Saved entries:
--
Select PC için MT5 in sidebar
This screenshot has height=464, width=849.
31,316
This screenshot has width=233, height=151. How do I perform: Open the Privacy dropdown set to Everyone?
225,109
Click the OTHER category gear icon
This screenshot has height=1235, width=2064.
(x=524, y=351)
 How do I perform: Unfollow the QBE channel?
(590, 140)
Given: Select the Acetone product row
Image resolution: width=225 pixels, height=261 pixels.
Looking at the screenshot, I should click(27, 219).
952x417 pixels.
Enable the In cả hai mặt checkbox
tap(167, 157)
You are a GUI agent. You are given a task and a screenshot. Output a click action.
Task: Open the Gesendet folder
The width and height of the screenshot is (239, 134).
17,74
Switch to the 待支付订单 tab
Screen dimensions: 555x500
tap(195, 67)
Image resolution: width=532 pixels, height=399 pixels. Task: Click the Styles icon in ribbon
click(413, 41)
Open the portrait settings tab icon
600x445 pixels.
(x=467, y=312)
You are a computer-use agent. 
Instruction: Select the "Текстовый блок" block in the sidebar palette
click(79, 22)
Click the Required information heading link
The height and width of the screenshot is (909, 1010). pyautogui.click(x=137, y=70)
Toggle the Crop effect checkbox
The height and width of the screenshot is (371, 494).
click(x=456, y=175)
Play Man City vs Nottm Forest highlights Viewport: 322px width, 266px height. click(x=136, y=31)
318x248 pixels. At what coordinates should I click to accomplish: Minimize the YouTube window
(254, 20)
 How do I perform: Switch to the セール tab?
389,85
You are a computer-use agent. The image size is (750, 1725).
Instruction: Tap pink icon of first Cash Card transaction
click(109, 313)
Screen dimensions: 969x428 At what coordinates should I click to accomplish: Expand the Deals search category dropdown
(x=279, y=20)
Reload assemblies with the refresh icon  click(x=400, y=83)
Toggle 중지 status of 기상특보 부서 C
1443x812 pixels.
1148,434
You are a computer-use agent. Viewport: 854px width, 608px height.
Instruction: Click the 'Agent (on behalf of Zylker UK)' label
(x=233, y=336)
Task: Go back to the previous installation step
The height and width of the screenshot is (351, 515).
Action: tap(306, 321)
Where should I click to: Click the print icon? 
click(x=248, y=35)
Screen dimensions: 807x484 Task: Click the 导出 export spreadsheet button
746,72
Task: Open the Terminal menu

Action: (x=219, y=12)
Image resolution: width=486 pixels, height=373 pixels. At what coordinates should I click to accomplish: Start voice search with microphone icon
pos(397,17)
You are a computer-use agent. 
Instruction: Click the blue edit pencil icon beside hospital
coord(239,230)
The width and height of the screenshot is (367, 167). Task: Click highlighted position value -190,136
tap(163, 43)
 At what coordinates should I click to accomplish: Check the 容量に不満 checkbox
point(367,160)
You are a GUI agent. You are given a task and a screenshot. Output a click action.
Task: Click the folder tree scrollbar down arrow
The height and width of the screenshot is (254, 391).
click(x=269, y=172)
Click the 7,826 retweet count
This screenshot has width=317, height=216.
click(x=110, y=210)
--
Prompt:
Scan the records above for the word "folder". Show each line in which it appears.

Output:
Task: Open the Gesendet folder
Task: Click the folder tree scrollbar down arrow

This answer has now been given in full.